__YOUR GOAL__.
Each line of the data should be transcribed exactly as given.

__EXTRACTED MATERIAL__.

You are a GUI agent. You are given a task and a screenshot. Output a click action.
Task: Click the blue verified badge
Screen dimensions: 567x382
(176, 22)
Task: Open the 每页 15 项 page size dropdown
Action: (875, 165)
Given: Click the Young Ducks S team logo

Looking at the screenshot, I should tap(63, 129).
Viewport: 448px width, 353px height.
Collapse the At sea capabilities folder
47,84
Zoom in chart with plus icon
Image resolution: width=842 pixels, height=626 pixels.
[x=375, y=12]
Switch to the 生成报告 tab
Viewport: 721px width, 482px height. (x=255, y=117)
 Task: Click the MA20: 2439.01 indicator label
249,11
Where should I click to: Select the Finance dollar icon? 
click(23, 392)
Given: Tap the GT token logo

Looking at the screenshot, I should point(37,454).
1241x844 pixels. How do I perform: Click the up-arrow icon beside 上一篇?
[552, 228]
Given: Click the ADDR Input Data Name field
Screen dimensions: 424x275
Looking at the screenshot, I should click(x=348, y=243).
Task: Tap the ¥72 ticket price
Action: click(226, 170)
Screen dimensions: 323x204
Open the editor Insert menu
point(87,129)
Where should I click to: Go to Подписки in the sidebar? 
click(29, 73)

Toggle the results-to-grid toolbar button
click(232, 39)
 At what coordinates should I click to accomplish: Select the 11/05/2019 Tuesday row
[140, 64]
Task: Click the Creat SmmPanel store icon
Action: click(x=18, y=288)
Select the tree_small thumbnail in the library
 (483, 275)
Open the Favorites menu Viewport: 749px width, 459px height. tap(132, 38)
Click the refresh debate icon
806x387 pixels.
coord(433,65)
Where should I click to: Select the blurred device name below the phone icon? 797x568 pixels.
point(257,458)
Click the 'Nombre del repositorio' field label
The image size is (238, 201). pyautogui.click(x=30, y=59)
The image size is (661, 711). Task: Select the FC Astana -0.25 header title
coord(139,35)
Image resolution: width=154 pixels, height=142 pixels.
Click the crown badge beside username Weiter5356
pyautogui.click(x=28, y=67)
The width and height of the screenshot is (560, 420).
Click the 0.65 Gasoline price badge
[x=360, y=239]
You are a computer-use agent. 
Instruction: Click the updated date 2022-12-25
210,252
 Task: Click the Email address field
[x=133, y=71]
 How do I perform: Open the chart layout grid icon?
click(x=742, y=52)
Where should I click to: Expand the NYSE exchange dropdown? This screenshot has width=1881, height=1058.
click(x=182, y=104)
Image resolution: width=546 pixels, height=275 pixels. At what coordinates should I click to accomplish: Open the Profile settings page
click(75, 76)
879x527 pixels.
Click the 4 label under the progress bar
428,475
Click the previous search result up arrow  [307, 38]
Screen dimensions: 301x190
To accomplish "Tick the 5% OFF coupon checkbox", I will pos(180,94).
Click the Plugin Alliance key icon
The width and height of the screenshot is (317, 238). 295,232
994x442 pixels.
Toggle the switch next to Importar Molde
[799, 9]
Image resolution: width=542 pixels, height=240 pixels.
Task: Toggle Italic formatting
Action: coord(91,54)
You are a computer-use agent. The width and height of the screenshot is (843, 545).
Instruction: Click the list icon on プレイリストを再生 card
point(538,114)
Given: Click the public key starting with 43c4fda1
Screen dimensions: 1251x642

__WRITTEN RESPONSE__.
You are a GUI agent. You are given a task and a screenshot. Output a click action.
Task: Click the blue verified badge
Screen dimensions: 567x382
(176, 22)
Task: Open the 每页 15 项 page size dropdown
Action: (875, 165)
Given: Click the Young Ducks S team logo

Looking at the screenshot, I should tap(63, 129).
Viewport: 448px width, 353px height.
Collapse the At sea capabilities folder
47,84
Zoom in chart with plus icon
Image resolution: width=842 pixels, height=626 pixels.
[x=375, y=12]
Switch to the 生成报告 tab
Viewport: 721px width, 482px height. (x=255, y=117)
 Task: Click the MA20: 2439.01 indicator label
249,11
Where should I click to: Select the Finance dollar icon? 
click(23, 392)
Given: Tap the GT token logo

Looking at the screenshot, I should point(37,454).
1241x844 pixels. How do I perform: Click the up-arrow icon beside 上一篇?
[552, 228]
Given: Click the ADDR Input Data Name field
Screen dimensions: 424x275
Looking at the screenshot, I should click(x=348, y=243).
Task: Tap the ¥72 ticket price
Action: click(226, 170)
Screen dimensions: 323x204
Open the editor Insert menu
point(87,129)
Where should I click to: Go to Подписки in the sidebar? 
click(29, 73)

Toggle the results-to-grid toolbar button
click(232, 39)
 At what coordinates should I click to accomplish: Select the 11/05/2019 Tuesday row
[140, 64]
Task: Click the Creat SmmPanel store icon
Action: click(x=18, y=288)
Select the tree_small thumbnail in the library
 (483, 275)
Open the Favorites menu Viewport: 749px width, 459px height. tap(132, 38)
Click the refresh debate icon
806x387 pixels.
coord(433,65)
Where should I click to: Select the blurred device name below the phone icon? 797x568 pixels.
point(257,458)
Click the 'Nombre del repositorio' field label
The image size is (238, 201). pyautogui.click(x=30, y=59)
The image size is (661, 711). Task: Select the FC Astana -0.25 header title
coord(139,35)
Image resolution: width=154 pixels, height=142 pixels.
Click the crown badge beside username Weiter5356
pyautogui.click(x=28, y=67)
The width and height of the screenshot is (560, 420).
Click the 0.65 Gasoline price badge
[x=360, y=239]
You are a computer-use agent. 
Instruction: Click the updated date 2022-12-25
210,252
 Task: Click the Email address field
[x=133, y=71]
 How do I perform: Open the chart layout grid icon?
click(x=742, y=52)
Where should I click to: Expand the NYSE exchange dropdown? This screenshot has width=1881, height=1058.
click(x=182, y=104)
Image resolution: width=546 pixels, height=275 pixels. At what coordinates should I click to accomplish: Open the Profile settings page
click(75, 76)
879x527 pixels.
Click the 4 label under the progress bar
428,475
Click the previous search result up arrow  [307, 38]
Screen dimensions: 301x190
To accomplish "Tick the 5% OFF coupon checkbox", I will pos(180,94).
Click the Plugin Alliance key icon
The width and height of the screenshot is (317, 238). 295,232
994x442 pixels.
Toggle the switch next to Importar Molde
[799, 9]
Image resolution: width=542 pixels, height=240 pixels.
Task: Toggle Italic formatting
Action: coord(91,54)
You are a computer-use agent. The width and height of the screenshot is (843, 545).
Instruction: Click the list icon on プレイリストを再生 card
point(538,114)
Given: Click the public key starting with 43c4fda1
Screen dimensions: 1251x642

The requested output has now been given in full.